What happens? I get an answering machine message! A facsimile of Latisha, a digitized vocal wraith that soothingly oozes she can't help me right now, but if I left a sickeningly detailed and excruciatingly long message, she would promptly return my call. Folks, it is during times such as these when you really find out the stuff of which you are made.
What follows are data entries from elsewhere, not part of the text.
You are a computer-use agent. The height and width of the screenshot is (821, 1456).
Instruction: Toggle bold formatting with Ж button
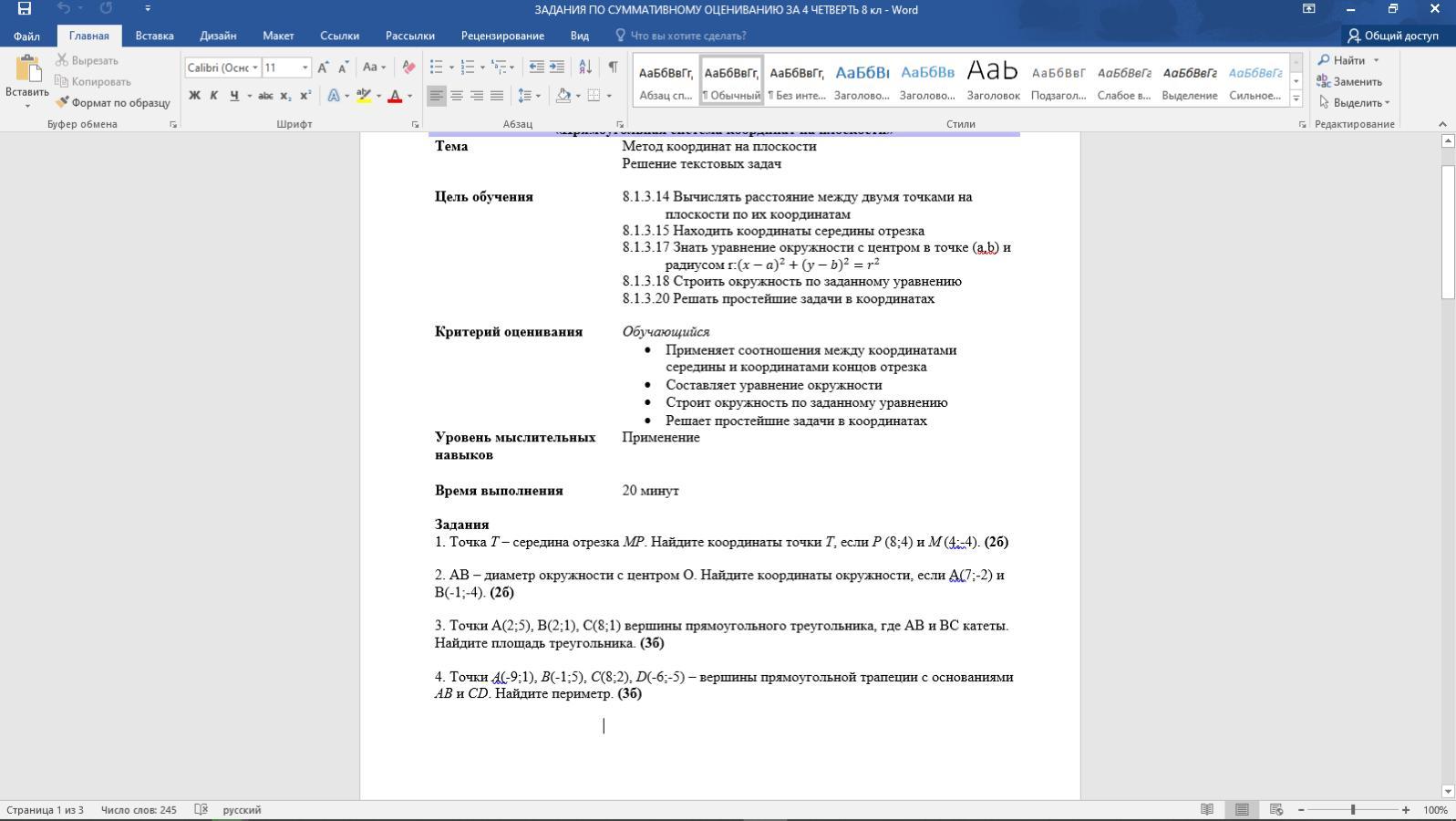pyautogui.click(x=194, y=95)
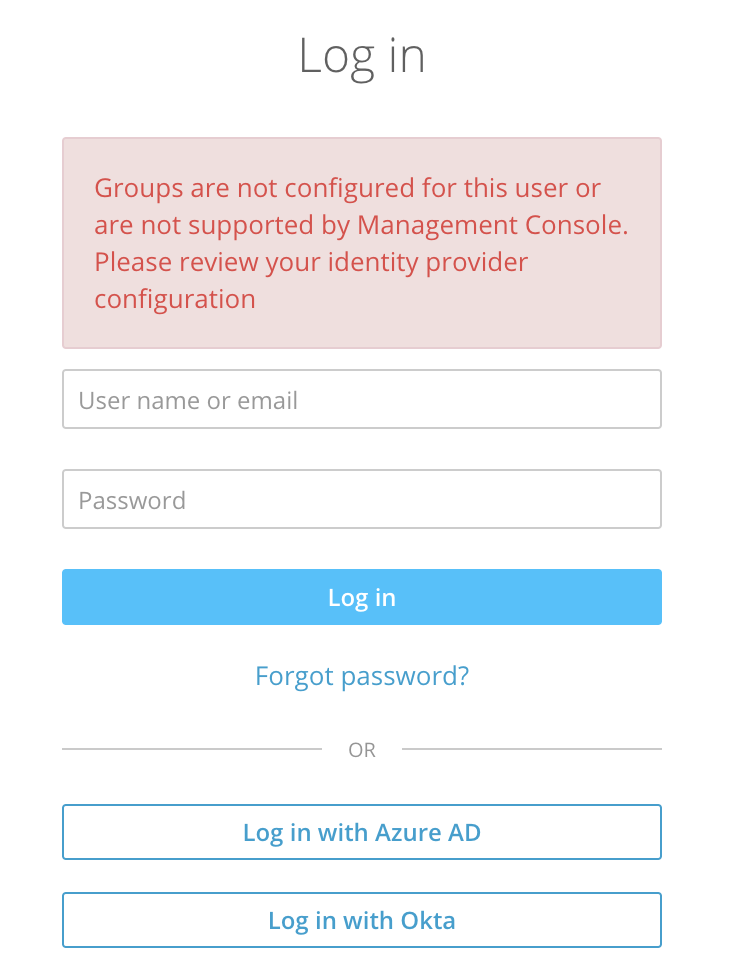Click the identity provider configuration alert

coord(361,243)
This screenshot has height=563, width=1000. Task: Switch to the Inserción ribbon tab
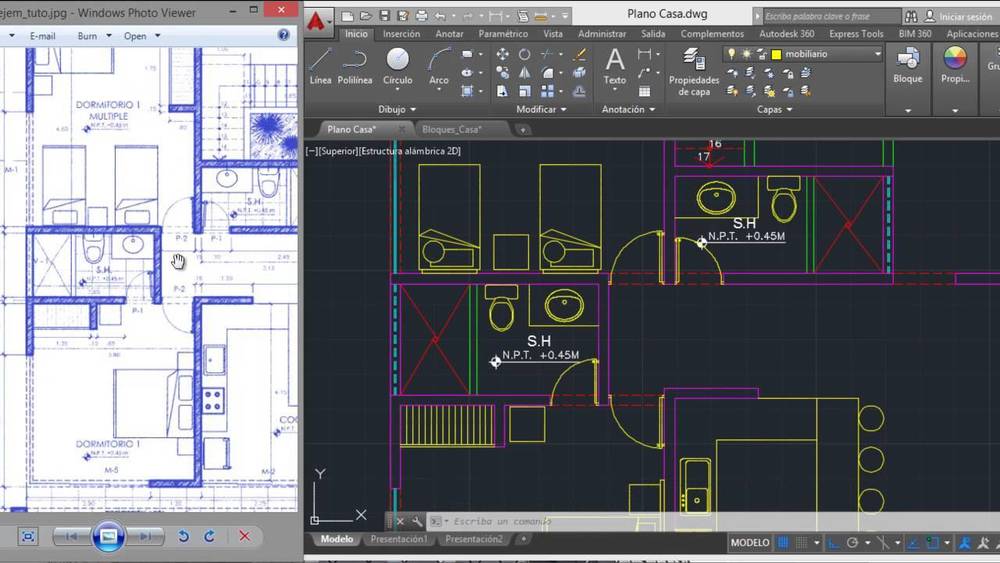click(x=401, y=34)
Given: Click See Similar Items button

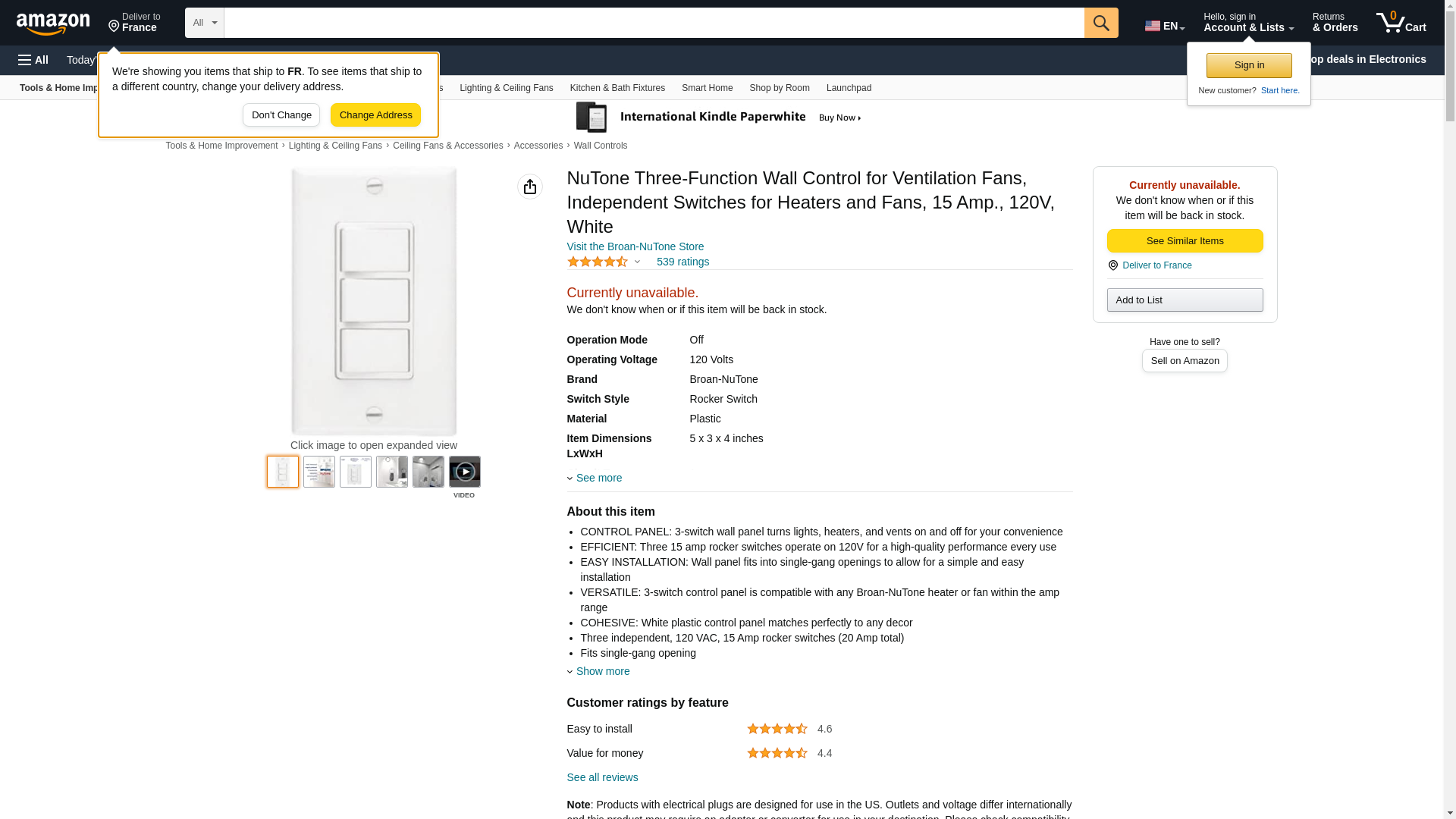Looking at the screenshot, I should pos(1185,241).
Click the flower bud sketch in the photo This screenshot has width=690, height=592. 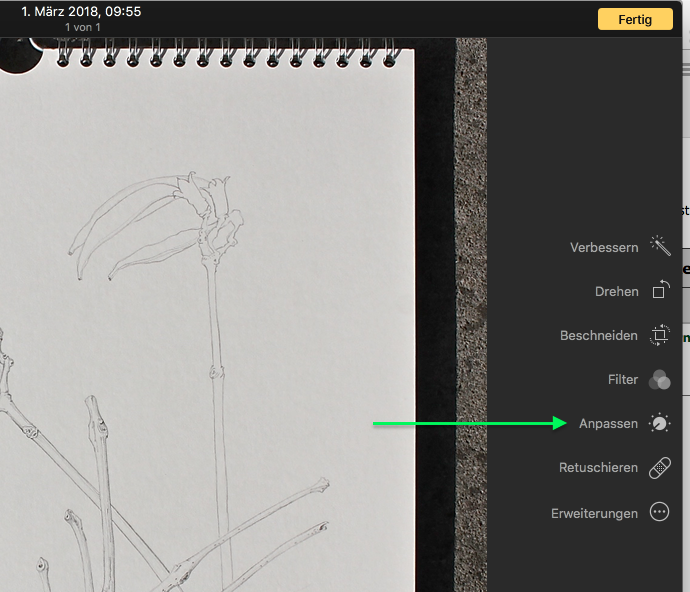[x=200, y=200]
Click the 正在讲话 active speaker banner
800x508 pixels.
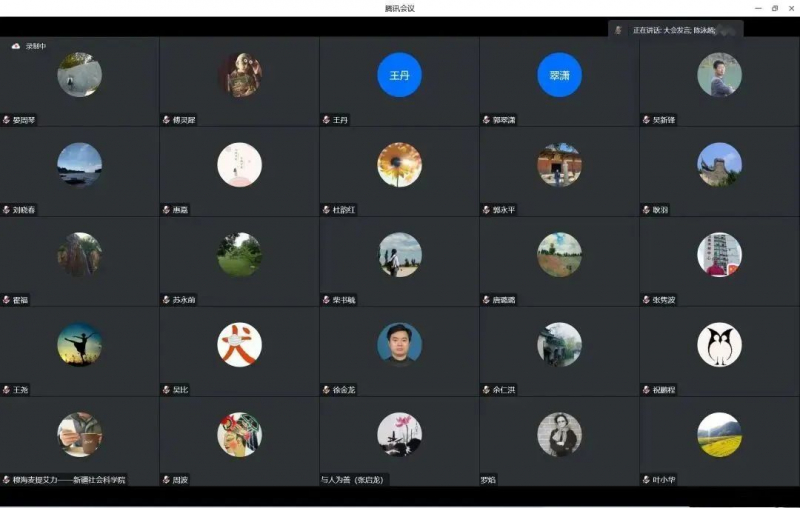coord(676,30)
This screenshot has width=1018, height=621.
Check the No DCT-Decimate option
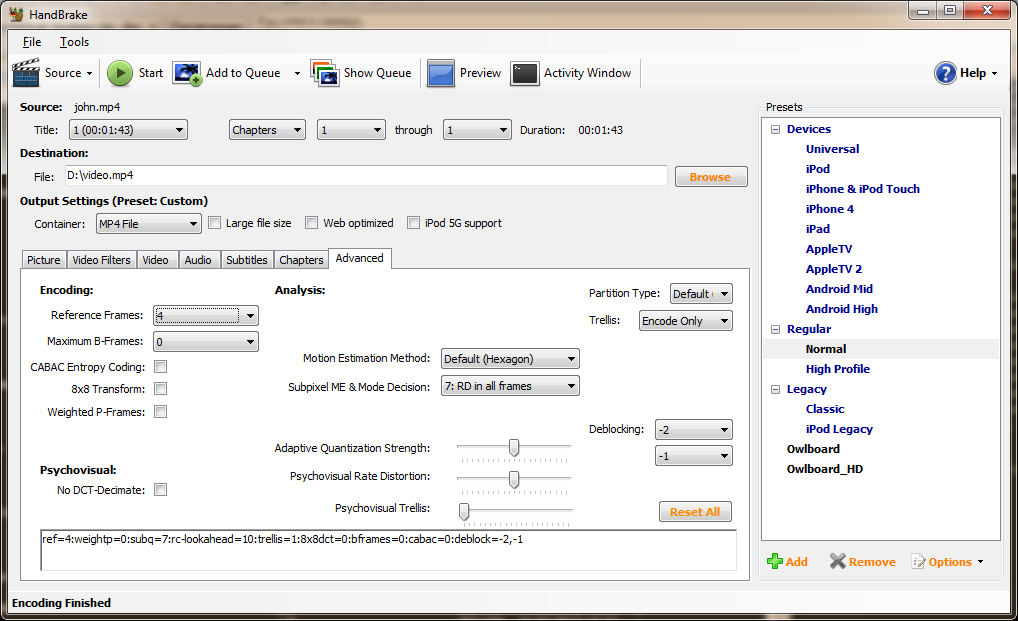coord(160,490)
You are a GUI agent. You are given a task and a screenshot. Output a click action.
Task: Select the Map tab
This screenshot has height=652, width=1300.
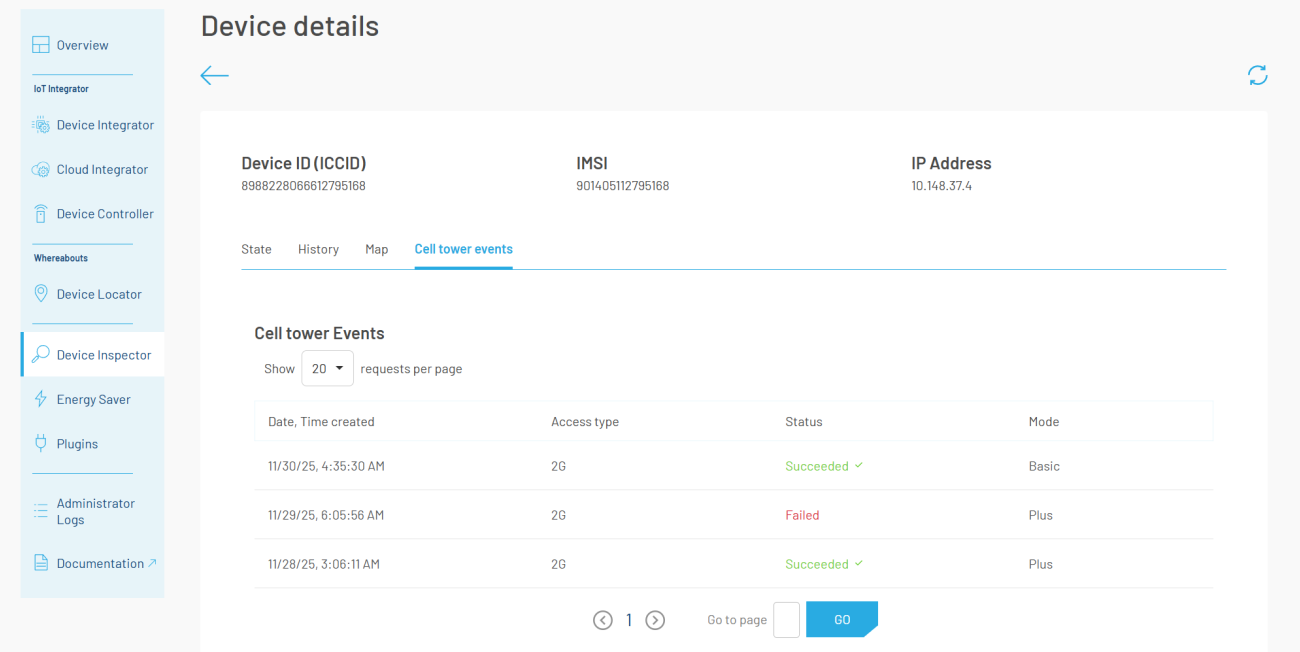point(376,249)
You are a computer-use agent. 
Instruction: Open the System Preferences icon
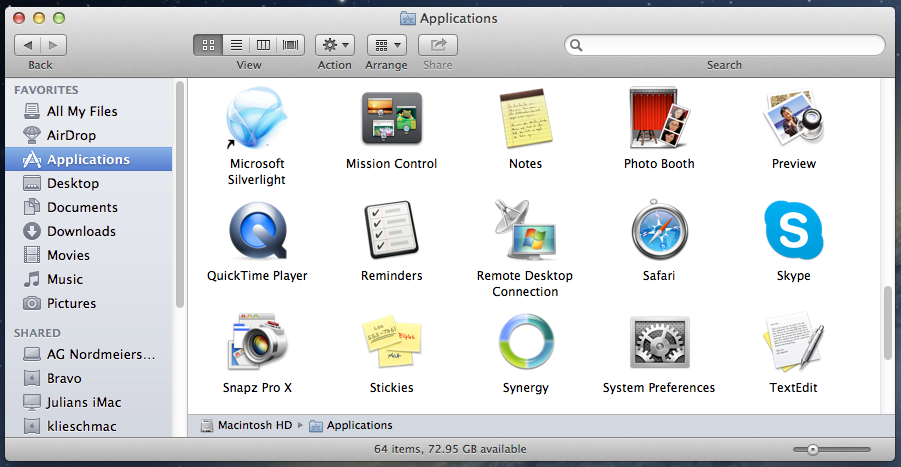(x=659, y=343)
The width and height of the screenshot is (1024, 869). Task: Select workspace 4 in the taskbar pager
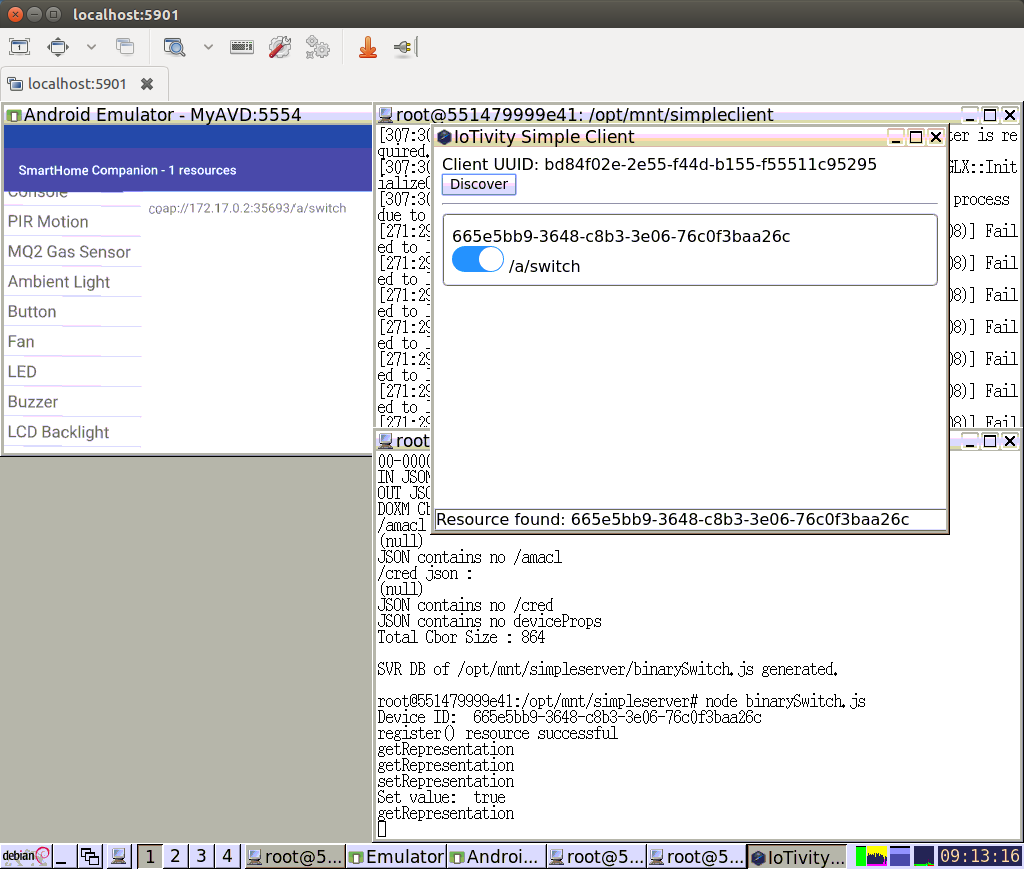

After the recorded voice of Latisha assured me that I could expect a prompt reply, I wiped the drool from my chin and began "the wait." You all are familiar with the wait -- you know, waiting for a promised call that you know will never be forthcoming. I waited. And I waited. At ten minutes before "The Office" closed, I called back, again connecting with Heather/Brooke/Stacey. I pounced, cutting her off in mid-syrup. "Don't transfer me back to Latisha!" I raved, the veins in my neck and forehead throbbing and doing a fair rendition of the drum part in Steppenwolf's 'Born To Be Wild,' "And don't transfer me to someone who is taking a break! I need to speak with a supervisor right now!"
B2 survives ... barely
Enter the supervisor. Let's call her Mabel. Calm, sure of herself, detached, a veritable rock of tax-leeching authority. I explained the mess, she looks in the computer then says as only one certain of her position in the Universe can say, "B2, I'm afraid what you're telling me is quite impossible -- it says right here that you're paid for 2006." After I vomited up the tongue I swallowed earlier so I could once again speak, I rattled the FINAL NOTICE! paper so she could here it over the phone and informed her that mais non, cherie, all things are possible if you try hard enough.
After listening to me whiningly describe the obvious error, Mabel assured me that I could throw the FINAL NOTICE! away because didn't I remember that I just registered on December 5 and paid in full for the upcoming year? Like somehow I'm the one with the brain infarction, somehow forgot, and she has to speak slowly so that I can comprehend the situation. Gee, thanks for that, Mabel. I kept the FINAL NOTICE! because, when dealing with bureaucrats, you just never know...
Epilogue: The next day I came home from work to an awaiting phone message from Latisha. She encouraged me to call her back so that she could help me with my problem.
Sigh...you just can't make this stuff up.